◆ TUGAS ◆
Jawab pertanyaan berikut dari tulisan tentang Jakarta di bawah:
1. Berapa kisaran harga sewa tas mahal di Jakarta?
2. Ke mal mana penulis pergi pada hari kedua tiba di Jakarta?
3. Berapa harga tshirt yang dipakai penulis hari itu?

◆ TULISAN YANG DIBERIKAN ◆
Bicara soal tas, benda satu ini emang bisa jadi pendongkrak status yang efektif, sampai2 di Jakarta, kita bisa temukan penyewaan tas ekslusif. Di sana, kita bisa nyewa tas2 mahal dengan harga sewa antara 135 rebu sampai 2.5 jeti perhari pertas. Jujur, gue salut buat duo wanita pengusaha persewaan tas yang jeli banget ngeliat peluang bisnis ini. Bener apa kata oom gue dulu: "Di Jakarta, apa sih yang gak bisa dibisnisin? ' :))

Tapi tetep, gue berharap, gue nggak akan pernah memerlukan jasa mereka buat menyewa tas mahal... Semoga gue bisa tetep happy dan bangga menjadi diri gue sendiri. Kalau memang kemampuan gue baru sebatas tas Esprit segede karung yang gue bawa kemana2 atau tas keluaran Mango atau Tajur... yah Why not? Iya nggak...?

Hahahaha

July 28, 2006

Jakarta oh Jakarta

Dua tahun lebih meninggalkan Jakarta, sempat membuat gue lupa akan betapa materialistisnya kota ini.
Di hari kedua gue tiba di sana, gue pergi ke Pondok Indah Mall 2 bersama keluarga. Jujur, gue sedikt kaget melihat banyak nya butik mewah di sana. Apalagi waktu gue melihat selembar kaus oblong tipis yang biasa banget seharga lebih dari setengah juta rupiah.
    Hah? katanya Indonesia lagi krisis?

Harga segitu, untuk selembar kaus yang begitu doang, sudah tergolong sangat mahal. Bahkan untuk ukuran Eropa.
Hati gue tambah ciut ngeliat beberapa anak abege yang asyik menenteng HP yang harganya pasti lebih di atas 3 juta rupiah... Gue langsung membayangkan penampilan gue hari itu yang cuma pake tshirt seharga 30 rebu (tapi lebih keren dari kaos-oblong-setengah-jeti itu), rok hitam, kalung panjang, dan sendal bali. Plus, keringet yang ngucur karena... Jakarta panas bo! hehehehe

Bohong kalau gue bilang gue nggak sedikit minder...
Gue lupa, betapa penampilan, status, dan duit sangat 'berbicara' di kota yang pernah gue diami selama hampir seperempat abad itu.
   Ah, you wont feel good if you dont look good! Ini Jakarta, Mbak!!!!

◆ DAFTAR BARIS ◆
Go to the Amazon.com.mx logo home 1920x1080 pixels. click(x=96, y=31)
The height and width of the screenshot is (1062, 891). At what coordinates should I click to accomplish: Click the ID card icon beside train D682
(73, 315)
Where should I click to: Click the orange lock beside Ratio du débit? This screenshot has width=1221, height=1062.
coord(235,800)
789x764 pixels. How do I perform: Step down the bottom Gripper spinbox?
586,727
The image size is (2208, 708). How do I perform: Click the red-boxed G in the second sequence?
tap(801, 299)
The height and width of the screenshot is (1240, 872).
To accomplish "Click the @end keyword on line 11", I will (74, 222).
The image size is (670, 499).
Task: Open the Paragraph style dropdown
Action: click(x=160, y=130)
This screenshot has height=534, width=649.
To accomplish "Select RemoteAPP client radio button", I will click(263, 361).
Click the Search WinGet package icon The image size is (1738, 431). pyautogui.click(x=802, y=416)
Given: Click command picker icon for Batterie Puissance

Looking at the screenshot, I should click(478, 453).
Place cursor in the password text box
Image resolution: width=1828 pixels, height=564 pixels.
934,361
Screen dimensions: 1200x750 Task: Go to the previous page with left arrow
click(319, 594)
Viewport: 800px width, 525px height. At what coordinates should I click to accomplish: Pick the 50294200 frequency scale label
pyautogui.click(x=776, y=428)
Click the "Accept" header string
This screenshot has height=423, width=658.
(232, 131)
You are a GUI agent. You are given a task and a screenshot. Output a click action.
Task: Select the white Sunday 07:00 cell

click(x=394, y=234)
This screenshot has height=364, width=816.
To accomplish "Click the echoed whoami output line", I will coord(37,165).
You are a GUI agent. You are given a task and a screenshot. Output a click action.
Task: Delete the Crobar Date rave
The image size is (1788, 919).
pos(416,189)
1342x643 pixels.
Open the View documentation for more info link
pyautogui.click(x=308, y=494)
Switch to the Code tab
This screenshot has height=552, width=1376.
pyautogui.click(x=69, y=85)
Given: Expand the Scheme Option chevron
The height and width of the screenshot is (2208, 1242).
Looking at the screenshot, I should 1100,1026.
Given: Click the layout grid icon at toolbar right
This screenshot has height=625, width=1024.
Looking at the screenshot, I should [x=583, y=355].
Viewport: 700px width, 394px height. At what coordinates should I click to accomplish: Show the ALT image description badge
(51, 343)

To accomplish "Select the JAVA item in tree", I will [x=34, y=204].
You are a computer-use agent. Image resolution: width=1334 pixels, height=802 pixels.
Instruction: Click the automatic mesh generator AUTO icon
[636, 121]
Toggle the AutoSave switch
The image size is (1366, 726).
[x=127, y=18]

◆ JAWABAN ◆
1. Antara 135 ribu sampai 2,5 juta per hari untuk tiap tas.
2. Pondok Indah Mall 2.
3. 30 ribu.